C’était attendu depuis plusieurs jours, c’est désormais officiel : à la suite d’un vote du Parlement révoquant le chef de l’État de la Grande Île, l’armée a annoncé la prise du pouvoir et la suspension de plusieurs institutions.
« Nous avons pris le pouvoir. Nous sommes devant le palais », a déclaré le colonel Mickael Randrianirina dans une vidéo diffusée en direct devant le palais d’Ambohitsirohitra, cet après-midi.
Entouré d’officiers militaires, il a annoncé la mise en place d’un comité national composé de membres des forces de défense et de sécurité. Ce comité pourrait, à terme, être élargi à des civils.

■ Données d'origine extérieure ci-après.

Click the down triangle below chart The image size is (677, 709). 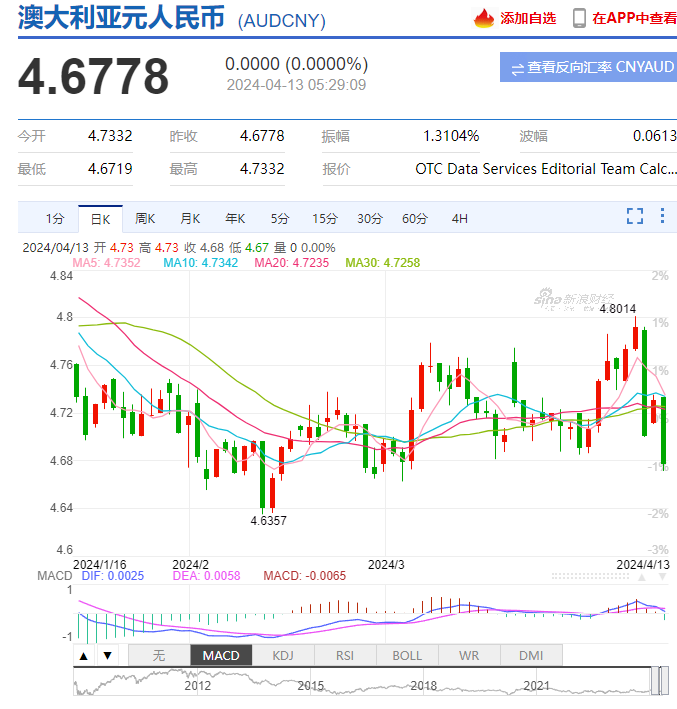point(107,656)
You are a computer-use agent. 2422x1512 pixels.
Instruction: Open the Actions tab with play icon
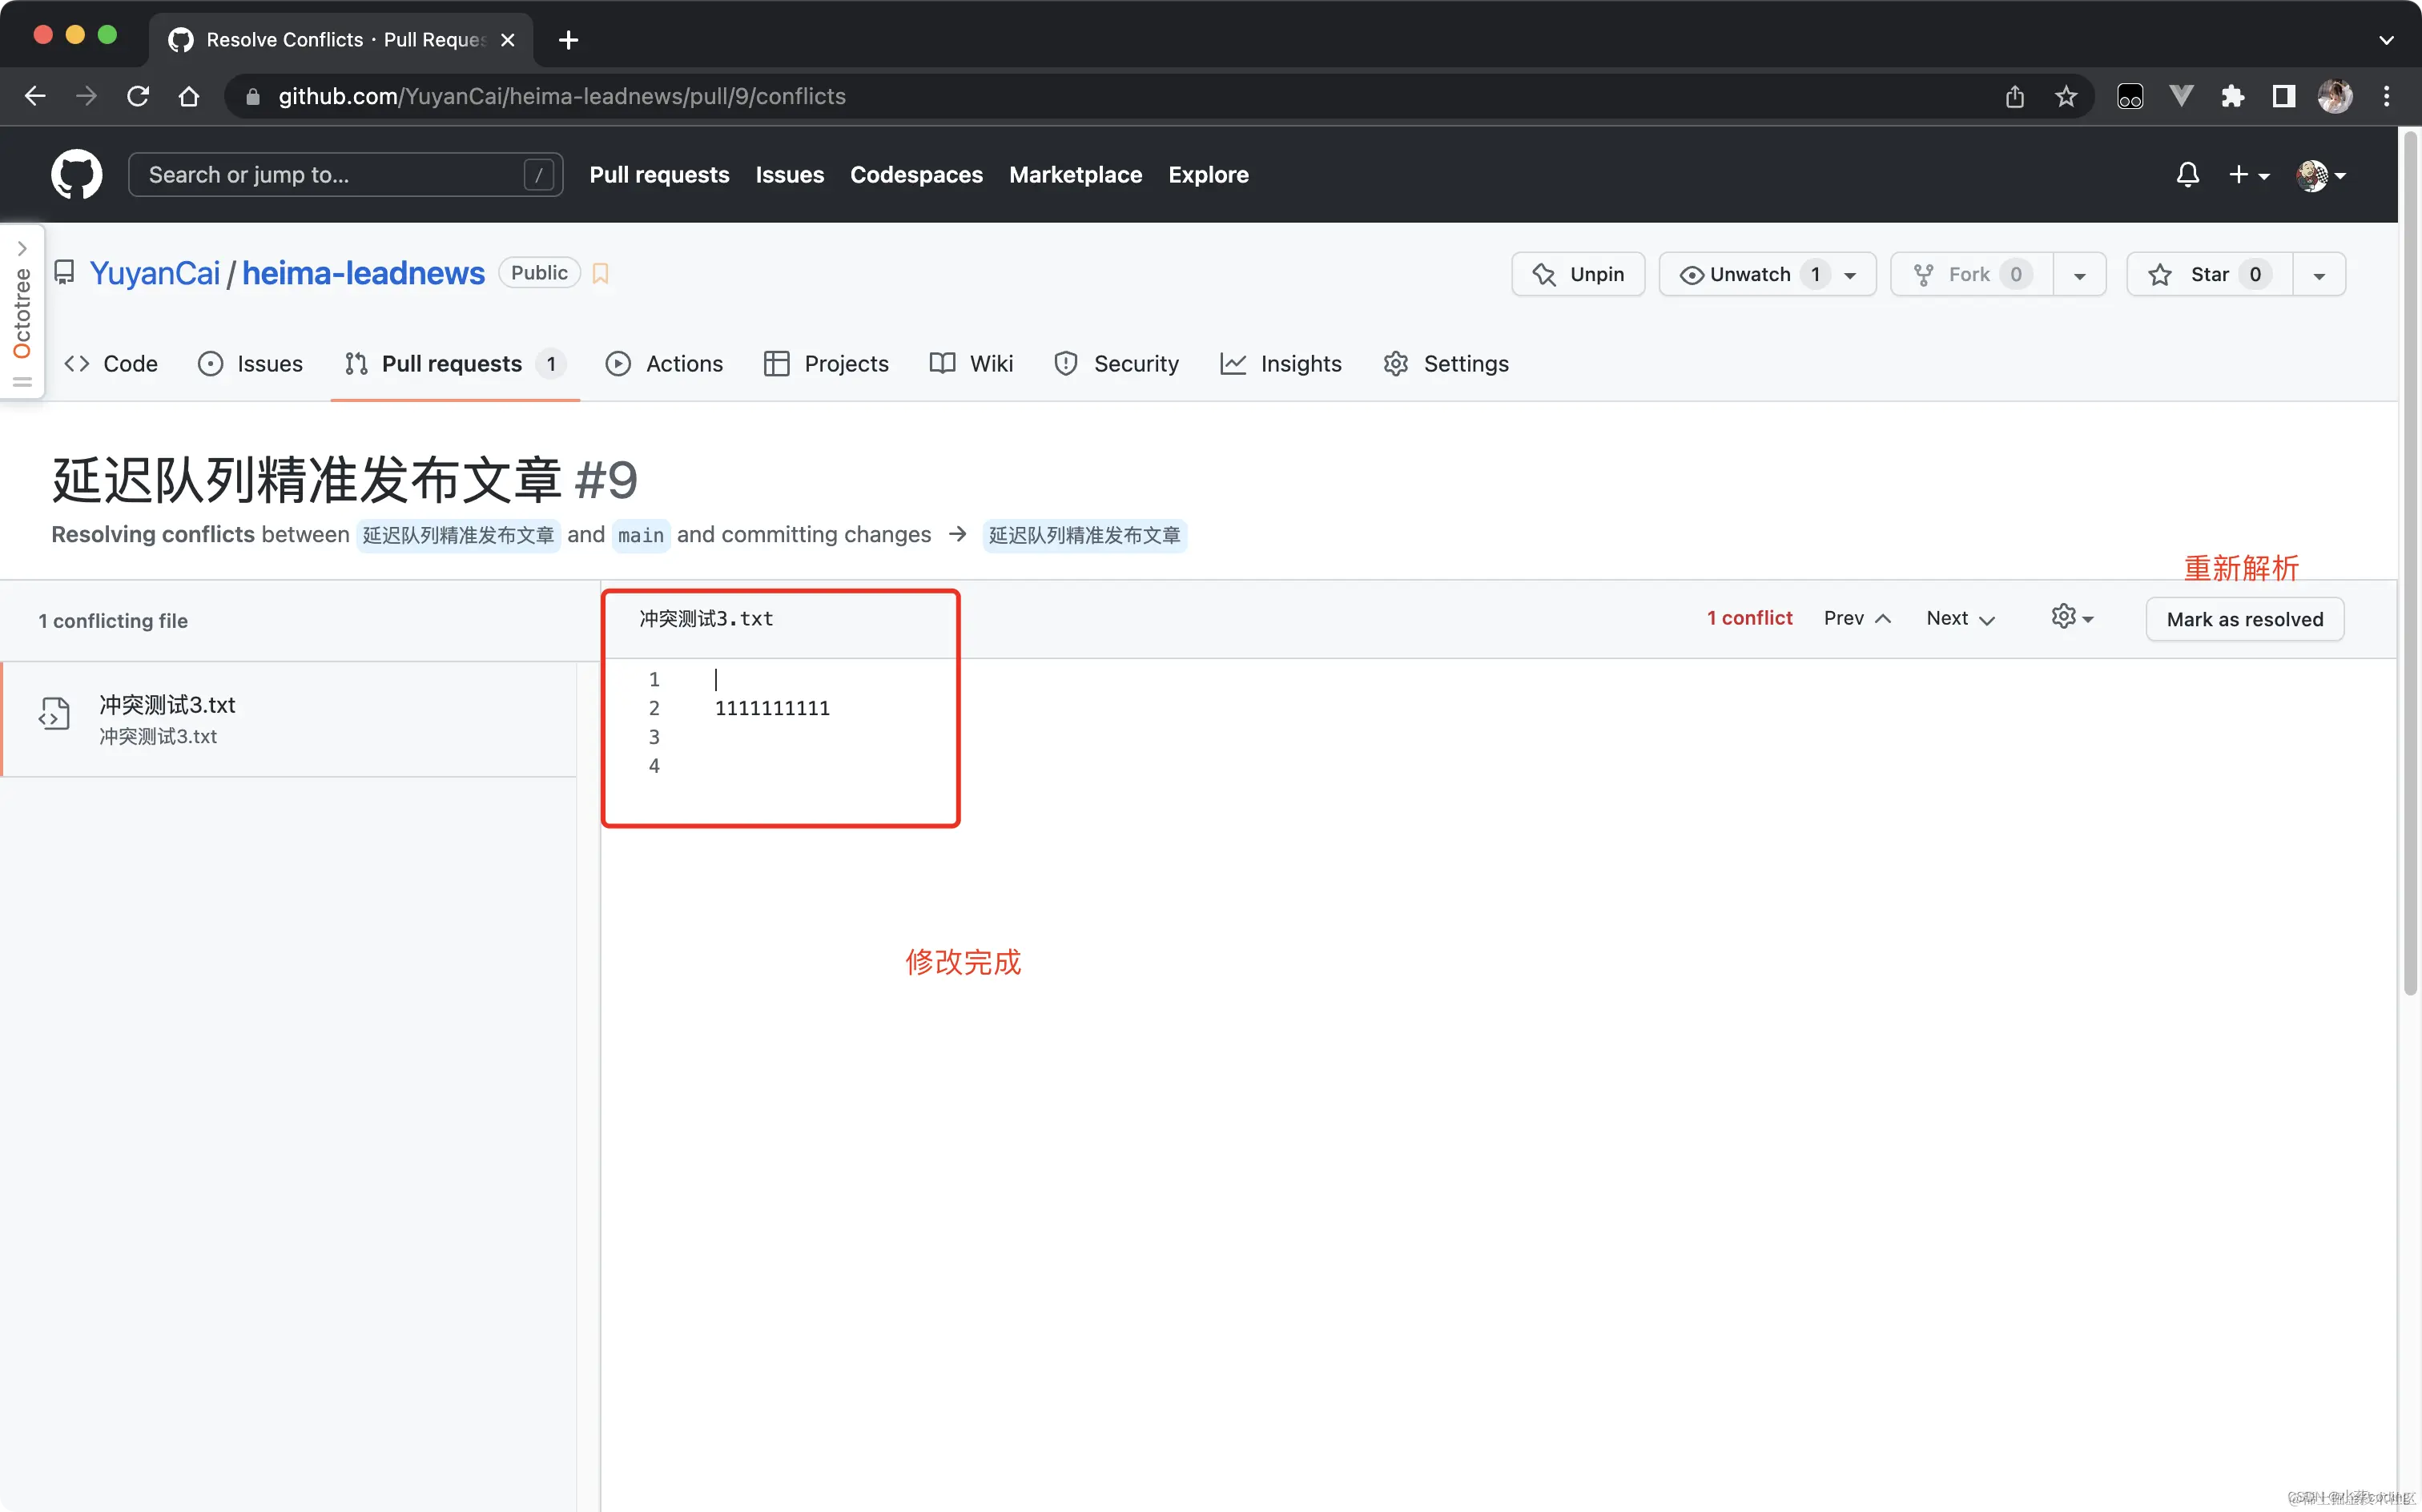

« On est là pour prendre le pouvoir parce que ça a assez duré. On va mettre en place un comité composé d’officiers de l’armée, de la gendarmerie et de la police nationale. Et peut-être, avec le temps, on pourra y intégrer un conseil civil. Ce comité assurera les fonctions de la présidence. Ensuite, un gouvernement civil sera mis en place », a-t-il précisé, répondant en français.
Une période de transition de plus de deux ans aurait été annoncée. Elle permettrait l’organisation d’un référendum pour l’adoption d’une nouvelle Constitution, suivi d’élections destinées à mettre en place les nouvelles institutions gouvernementales.
Cette information a été confirmée par un ressortissant guinéen vivant à Antananarivo, qui décrit une journée marquée par des manifestations de joie après l’officialisation de la fin du mandat du président contesté Andry Rajoelina.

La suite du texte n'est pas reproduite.